#### Instruksi A
Berapa banyak baris pada catatan di bawah yang memuat kata "agent"? Tuliskan angkanya saja.
##### Artikel #####
Kriteria Kepemimpinan dalam Islam
Islam
menjamin hak politk setiap manusia untuk mengurusi dan mengatur kehidupan muka
bumi. Kewajiban tersebut termanifesikan juga dalam tugas untuk mengankat
pemimpin atau khalifah. Kewajiban mengangkat pemimpin dalam satu
kelompok adalah sebuah keharusan dikarenakan begitu pentingnya sosok pemimpin.
Namun
tidak semua manusia harus menjadi pemimpin dalma satu kelompoknya. Seseorang
untuk menjadi pemipin haruslah memiliki
kualifikasi atau kriteria yang harus ada dalam kepemimpinannya agar kelompok
yang dipimpinnya mampu diurus guna menciptakan kemaslahatan kelompoknya.
Menurut
al-Mawardi ada beberapa syarat atau
kriteria seseorang bisa menjadi khalifah. Kriteria – kriteria (syarat –
syarat) yang legal yang harus dimiliki ada tujuh yaitu:[1]
a.
Adil dengan syarat – syaratnya yang universal
b.
Ilmu yang membantunya mampu berijtihad terhadap kasus –
kasus dan hukum.
##### Catatan Latihan #####
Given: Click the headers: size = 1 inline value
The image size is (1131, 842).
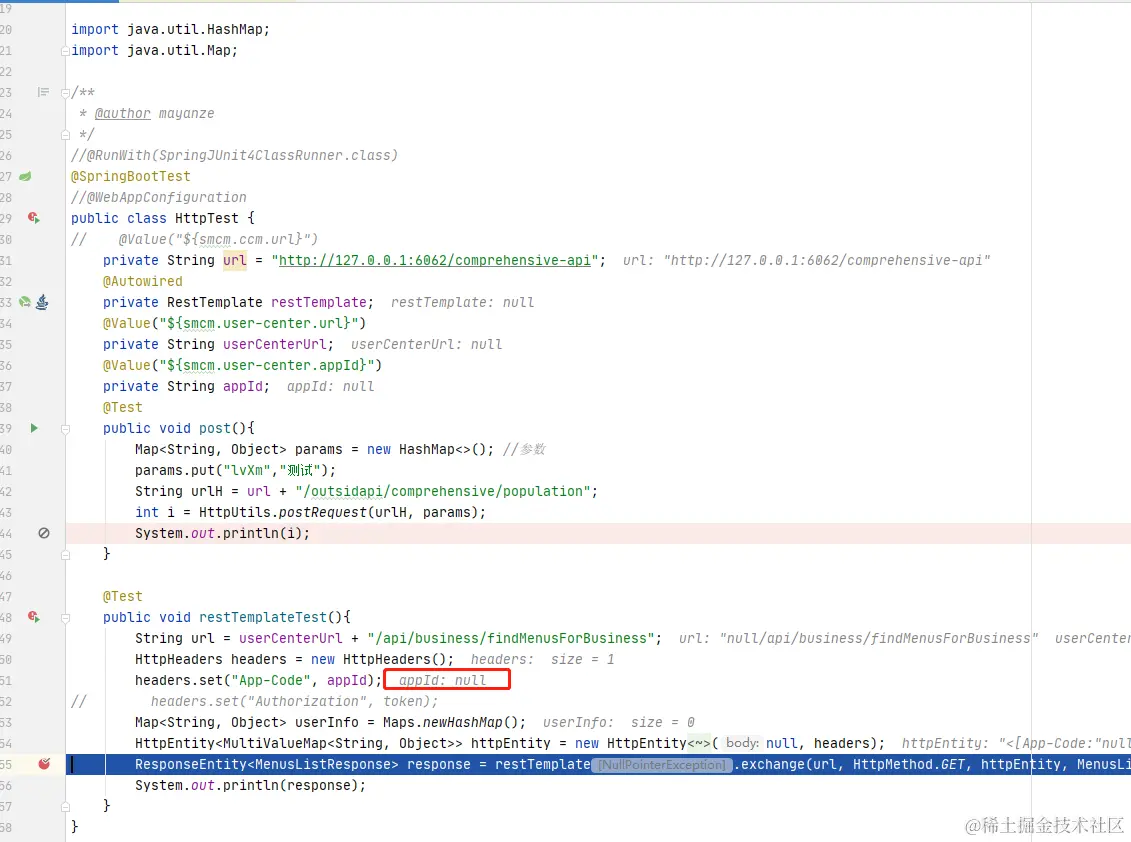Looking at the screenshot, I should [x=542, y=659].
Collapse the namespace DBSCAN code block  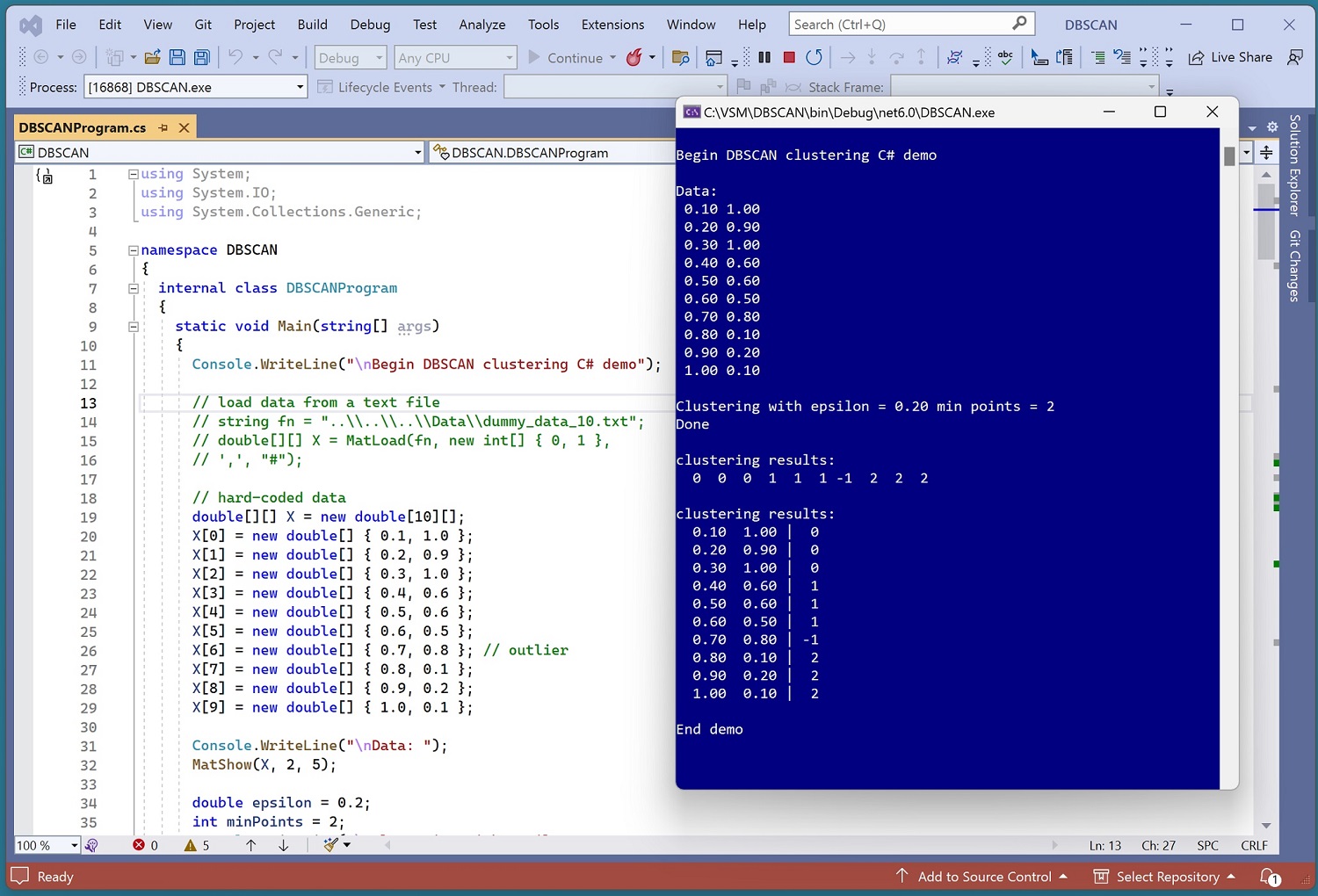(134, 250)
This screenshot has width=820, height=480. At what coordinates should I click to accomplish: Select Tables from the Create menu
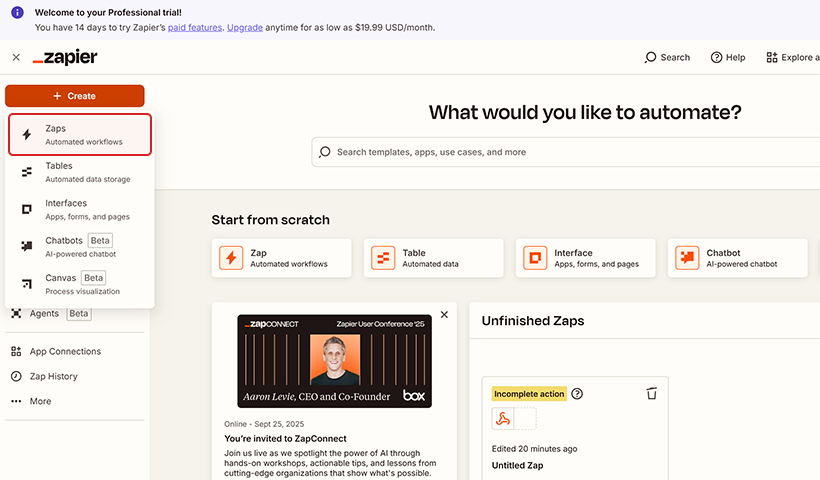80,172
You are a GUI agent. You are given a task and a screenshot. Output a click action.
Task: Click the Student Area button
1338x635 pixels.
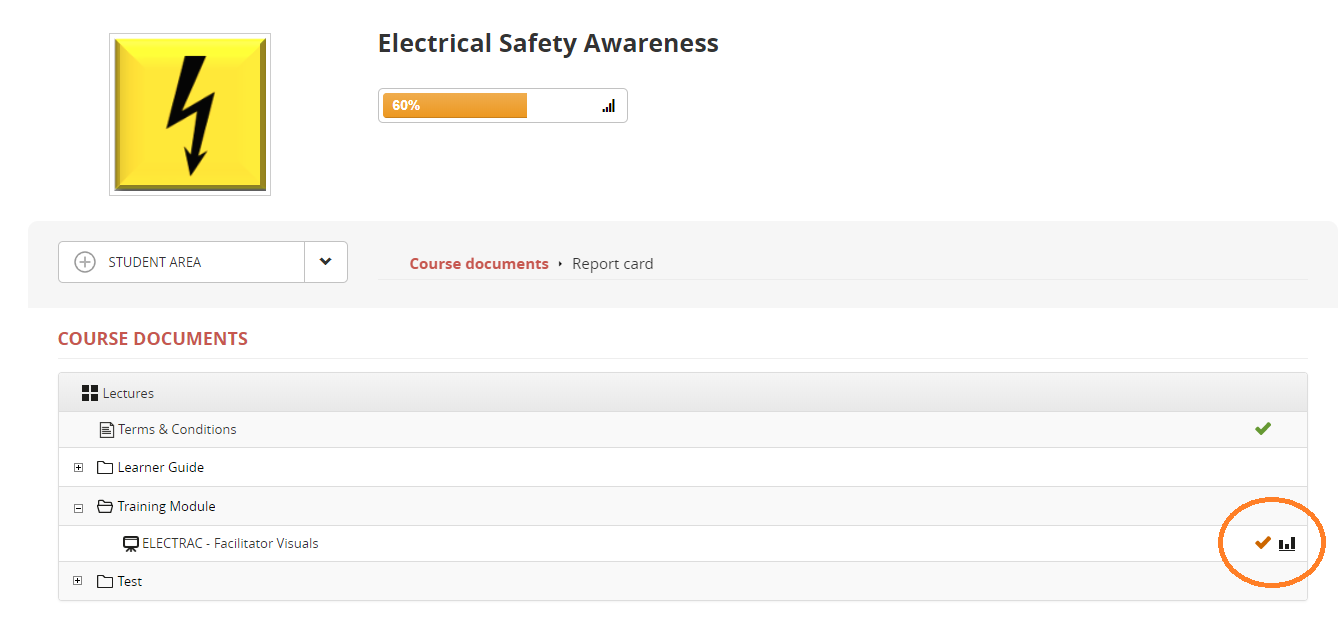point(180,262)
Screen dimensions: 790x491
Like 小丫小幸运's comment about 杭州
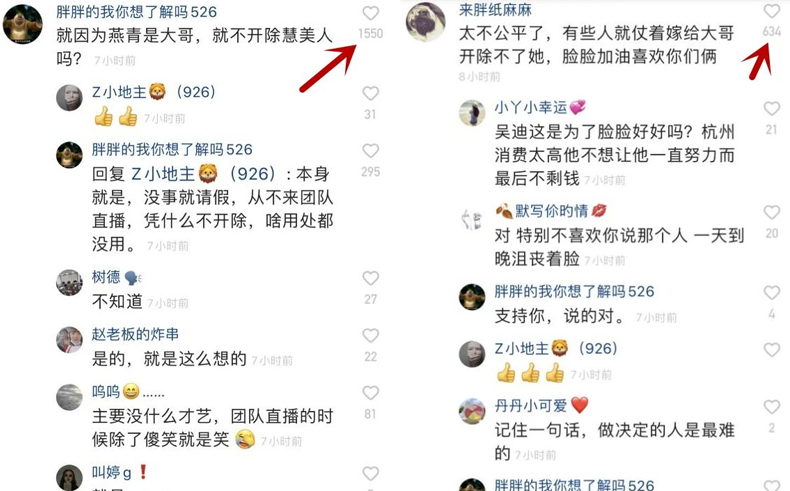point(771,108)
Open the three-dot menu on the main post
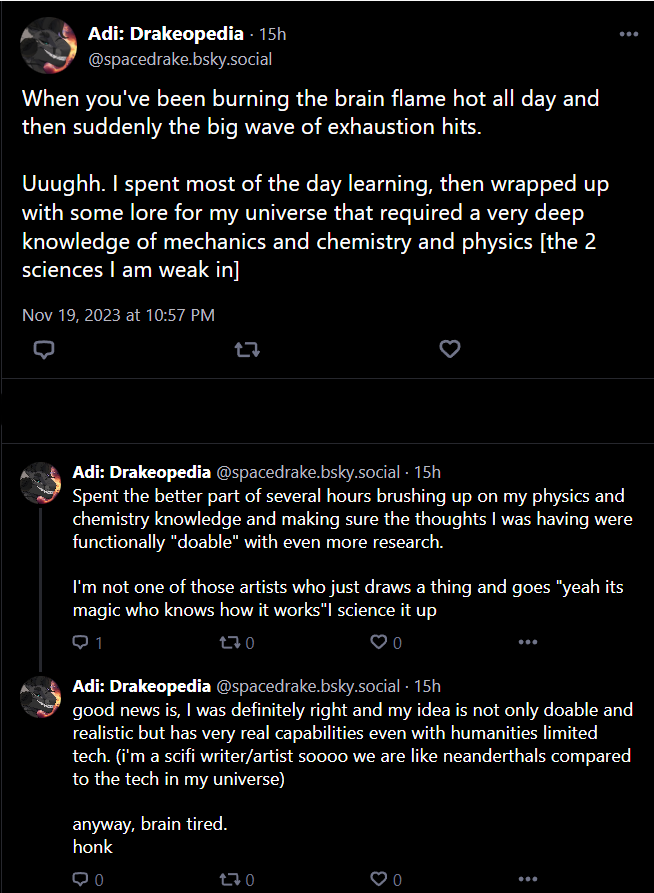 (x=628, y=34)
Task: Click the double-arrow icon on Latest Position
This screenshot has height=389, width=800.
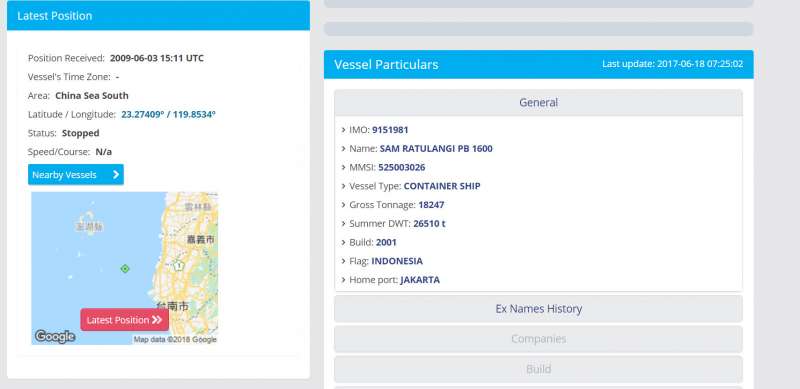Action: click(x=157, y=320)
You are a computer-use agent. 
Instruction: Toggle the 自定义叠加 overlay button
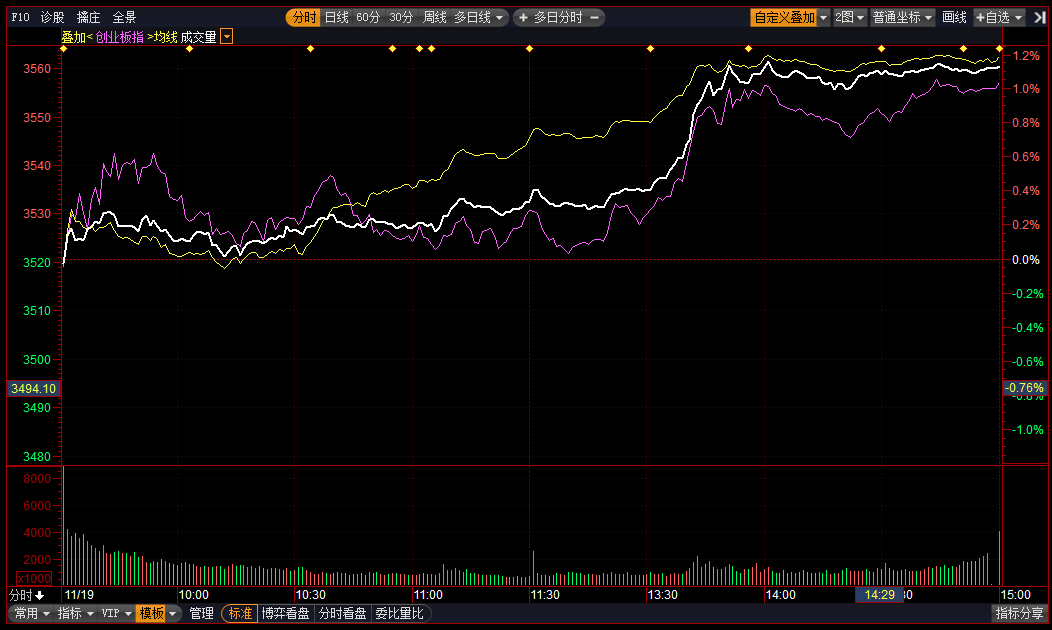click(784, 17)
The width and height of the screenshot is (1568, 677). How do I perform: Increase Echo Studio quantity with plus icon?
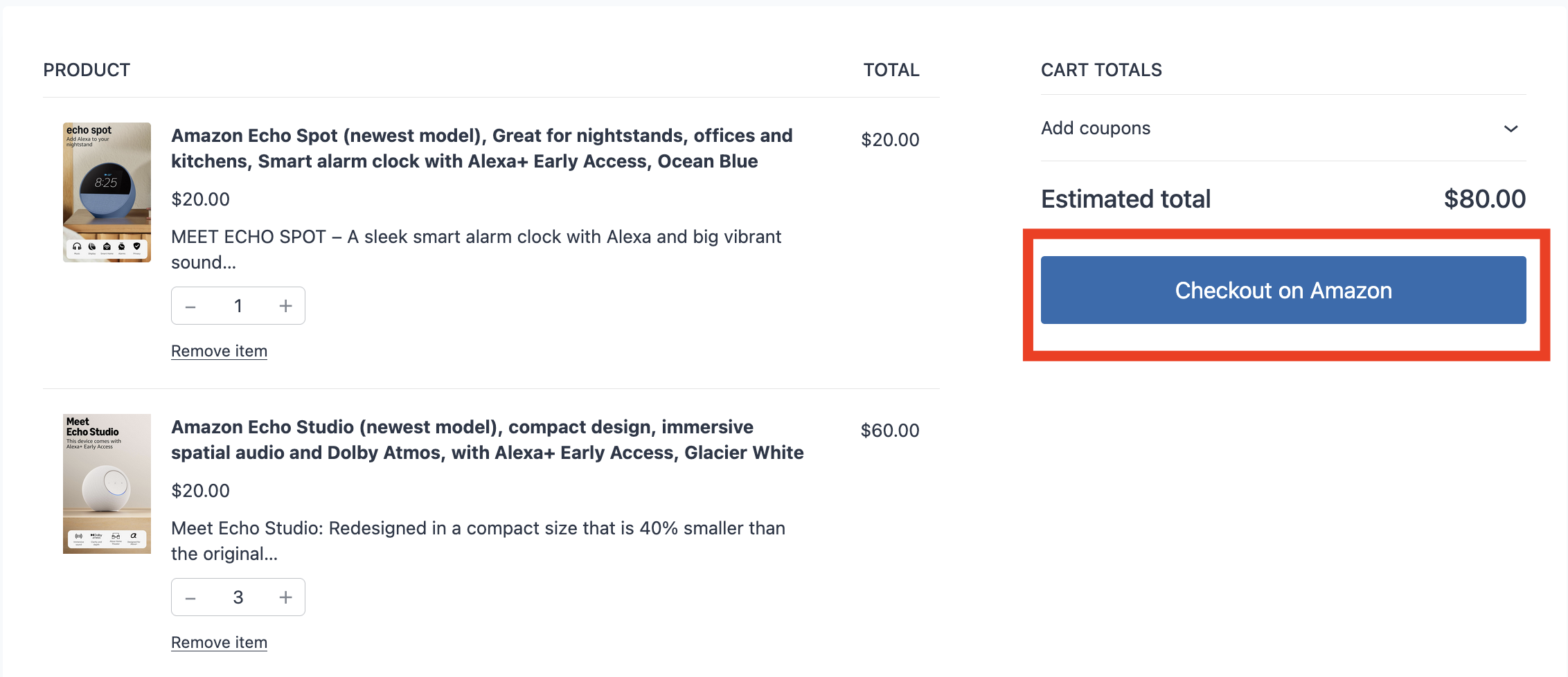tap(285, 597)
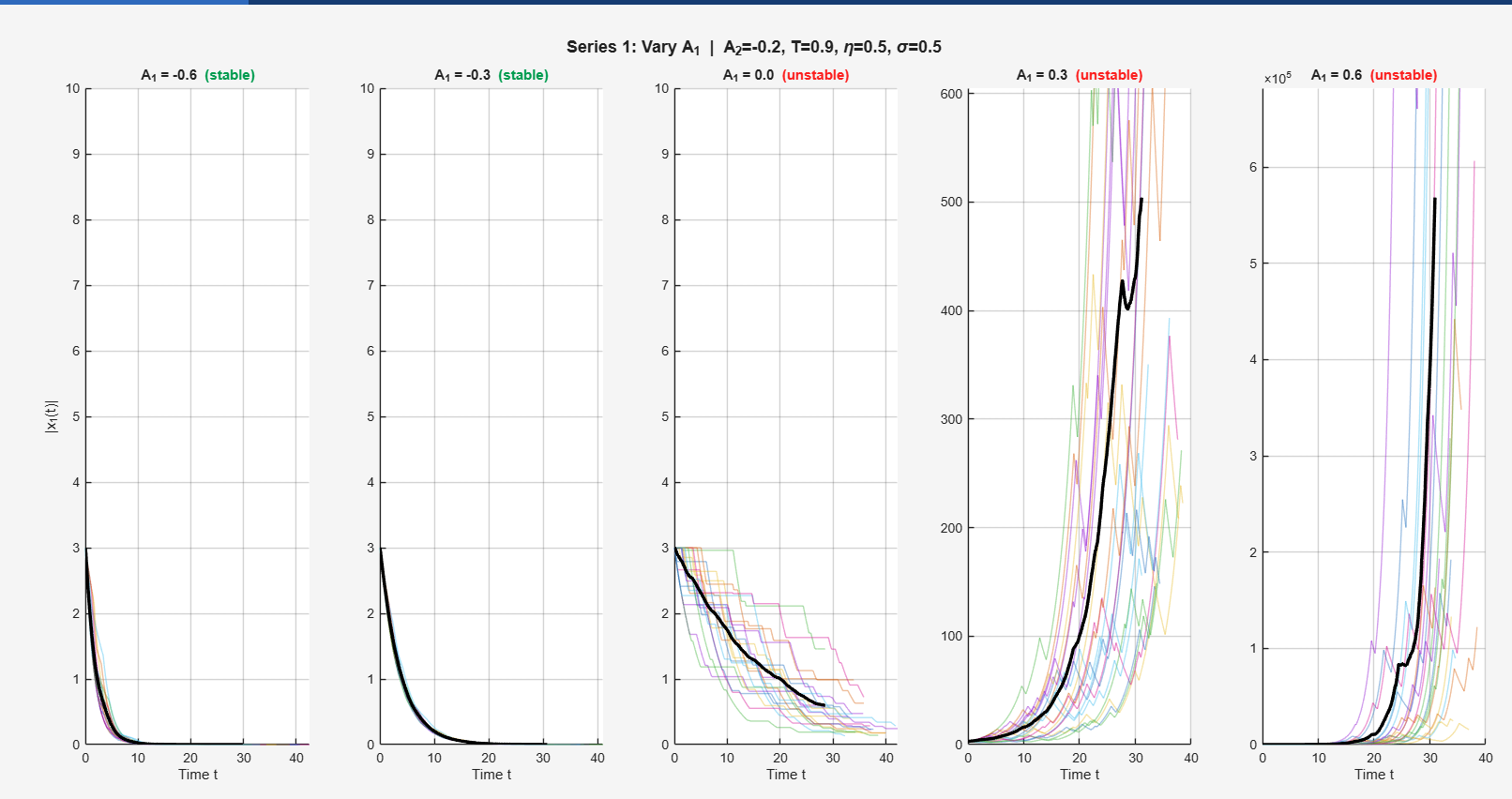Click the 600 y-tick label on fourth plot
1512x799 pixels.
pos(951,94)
#####
#### Instruksi B
Apakah pernyataan berikut sesuai dengan artikel tentang kriteria kepemimpinan dalam Islam di atas? (i) Menurut al-Mawardi, kriteria legal untuk menjadi khalifah berjumlah tujuh. (ii) Semua manusia harus menjadi pemimpin dalam kelompoknya. (iii) Ilmu yang disyaratkan adalah ilmu yang membantu seseorang berijtihad. Jawab ya atau tidak untuk masing-masing, disertai kutipan persis dari artikel yang menentukannya.

#### Jawaban Tugas A
2

#### Jawaban Tugas B
(i) Ya: "yang legal yang harus dimiliki ada tujuh"
(ii) Tidak: "tidak semua manusia harus menjadi pemimpin dalma satu kelompoknya"
(iii) Ya: "Ilmu yang membantunya mampu berijtihad"